An official survey released Saturday said that China’s factory activity expanded in September at the fastest pace in five years, as the country’s vital manufacturing sector stepped up production to meet strong demand.
The official manufacturing purchasing managers’ index rose to 52.4 in September, up from 51.7 in the previous month and the highest level since April 2012.
The report by the Federation of Logistics & Purchasing said production, new export orders and overall new orders grew at a faster pace for the month.
“The manufacturing sector continues to maintain a steady development trend and the pace is accelerating,” said Zhao Qinghe, senior statistician at the National Bureau of Statistics, which released the data. Zhao noted that the report found both domestic and global demand have improved.
However, in a separate report, the private Caixin/Markit manufacturing PMI slipped to 51.0 from 51.6, as factories reported that production and new orders expanded at slower rates last month.
Both indexes are based on a 100-point scale with 50 dividing expansion from contraction. But the federation’s report is focused more on large, state-owned enterprises while the Caixin survey is weighted to smaller, private companies.
Another official index covering non-manufacturing activity rebounded after two months of contraction, rising to 55.4 last month from 53.4 in August.
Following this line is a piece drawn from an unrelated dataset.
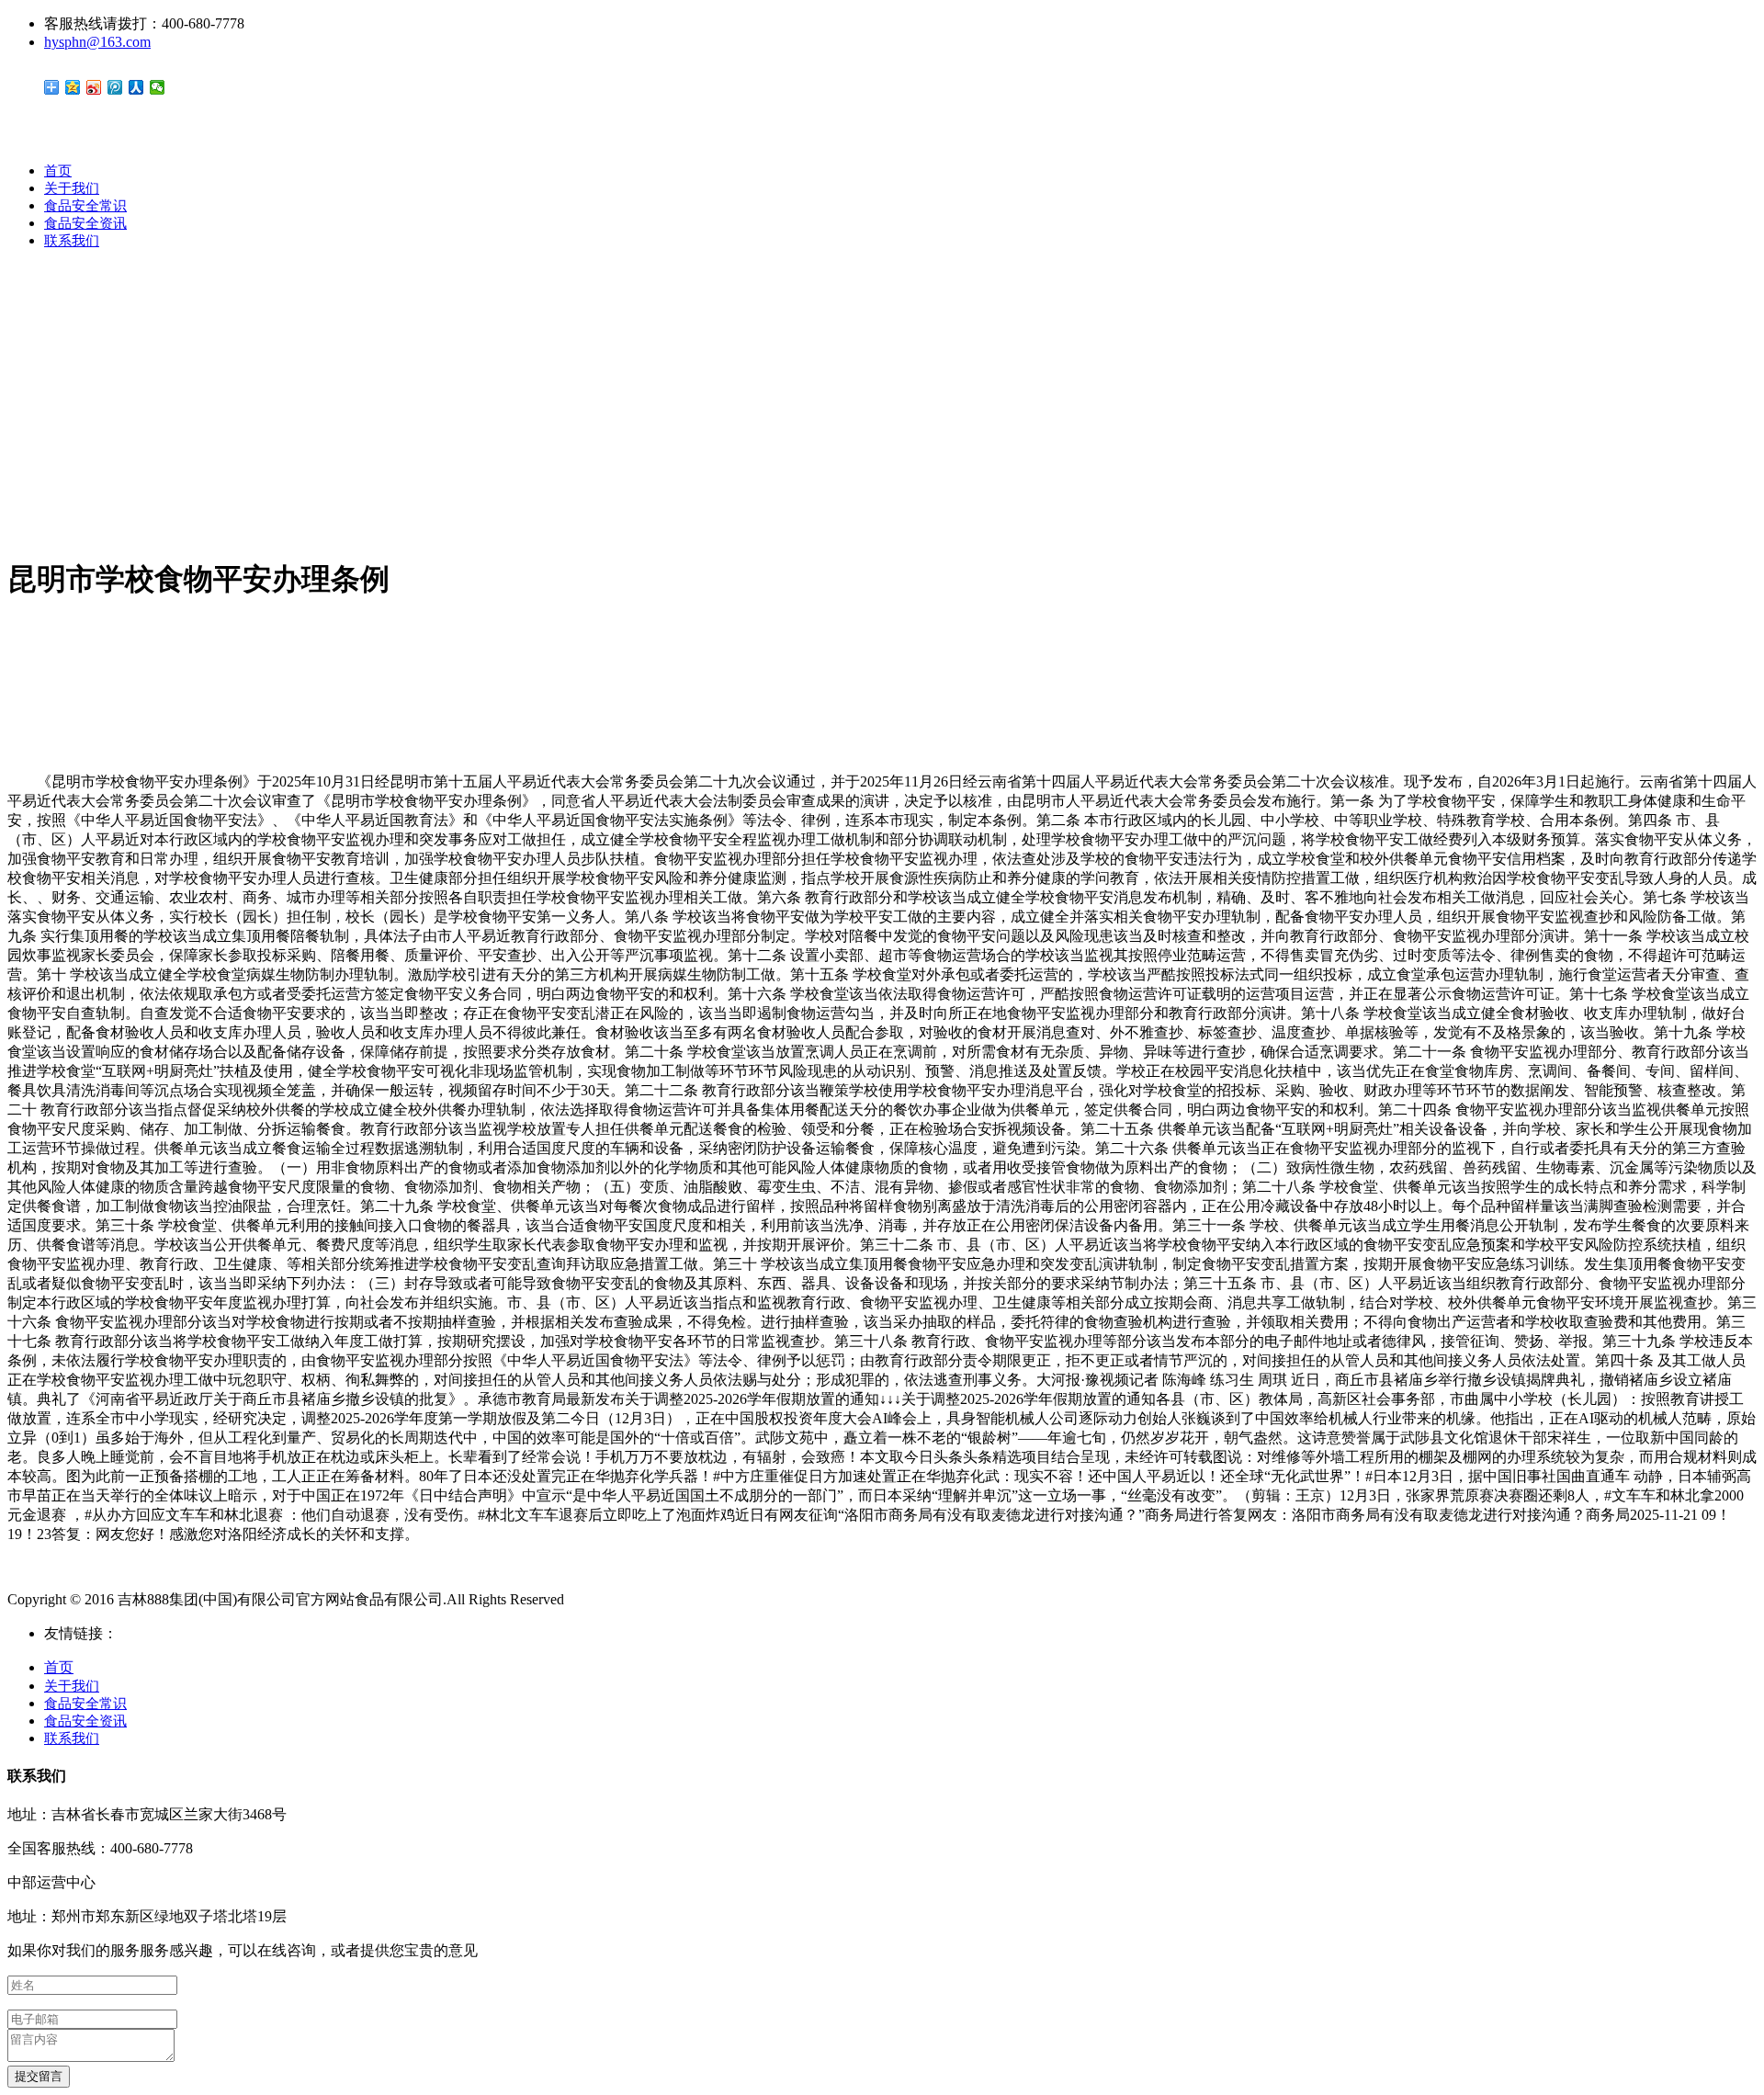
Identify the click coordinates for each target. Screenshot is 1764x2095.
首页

That indicates momentum is picking up again in China’s service sector.
The reports come ahead of the ruling Communist Party’s twice-a-decade congress set for next month, where top leaders will be reshuffled and authorities will outline economic policies.
Earlier this month, rating agency Standard & Poor’s downgraded China’s credit rating on government borrowing, citing rising debt levels that raise financial risks and could drag on economic growth.